Copy word for word, please, the lines of the entries below running from the one containing "1093x615 pixels." to the one containing "Task: Uncheck the", both ends included.

Start of Block

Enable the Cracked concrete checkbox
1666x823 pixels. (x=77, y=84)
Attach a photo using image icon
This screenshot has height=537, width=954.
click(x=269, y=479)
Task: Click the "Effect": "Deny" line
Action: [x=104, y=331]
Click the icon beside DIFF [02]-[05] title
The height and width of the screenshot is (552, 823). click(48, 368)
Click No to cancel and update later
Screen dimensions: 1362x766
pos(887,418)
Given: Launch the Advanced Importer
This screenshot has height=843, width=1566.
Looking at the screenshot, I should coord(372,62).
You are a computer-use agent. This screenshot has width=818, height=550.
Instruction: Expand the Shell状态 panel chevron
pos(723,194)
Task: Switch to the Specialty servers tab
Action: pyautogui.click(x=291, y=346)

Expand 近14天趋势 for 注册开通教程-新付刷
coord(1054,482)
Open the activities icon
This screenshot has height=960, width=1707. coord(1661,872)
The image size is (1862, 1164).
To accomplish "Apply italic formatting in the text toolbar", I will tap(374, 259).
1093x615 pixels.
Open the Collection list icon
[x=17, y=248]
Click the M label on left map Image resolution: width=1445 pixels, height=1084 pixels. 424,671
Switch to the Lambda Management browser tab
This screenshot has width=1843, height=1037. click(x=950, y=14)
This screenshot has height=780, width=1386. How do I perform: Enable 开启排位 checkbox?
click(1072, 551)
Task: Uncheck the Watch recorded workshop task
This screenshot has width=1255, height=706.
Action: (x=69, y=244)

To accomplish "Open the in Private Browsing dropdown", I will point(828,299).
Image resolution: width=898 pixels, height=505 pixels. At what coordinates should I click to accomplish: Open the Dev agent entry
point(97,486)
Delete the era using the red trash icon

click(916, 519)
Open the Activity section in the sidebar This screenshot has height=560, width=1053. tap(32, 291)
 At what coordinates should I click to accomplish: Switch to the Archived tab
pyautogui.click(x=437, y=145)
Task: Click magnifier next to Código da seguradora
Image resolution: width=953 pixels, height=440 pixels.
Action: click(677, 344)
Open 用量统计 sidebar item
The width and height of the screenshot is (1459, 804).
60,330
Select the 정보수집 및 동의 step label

End of Block

**EXERCISE OUTPUT:**
1093x615 pixels.
Open the Collection list icon
[x=17, y=248]
Click the M label on left map Image resolution: width=1445 pixels, height=1084 pixels. 424,671
Switch to the Lambda Management browser tab
This screenshot has width=1843, height=1037. click(x=950, y=14)
This screenshot has height=780, width=1386. How do I perform: Enable 开启排位 checkbox?
click(1072, 551)
Task: Uncheck the Watch recorded workshop task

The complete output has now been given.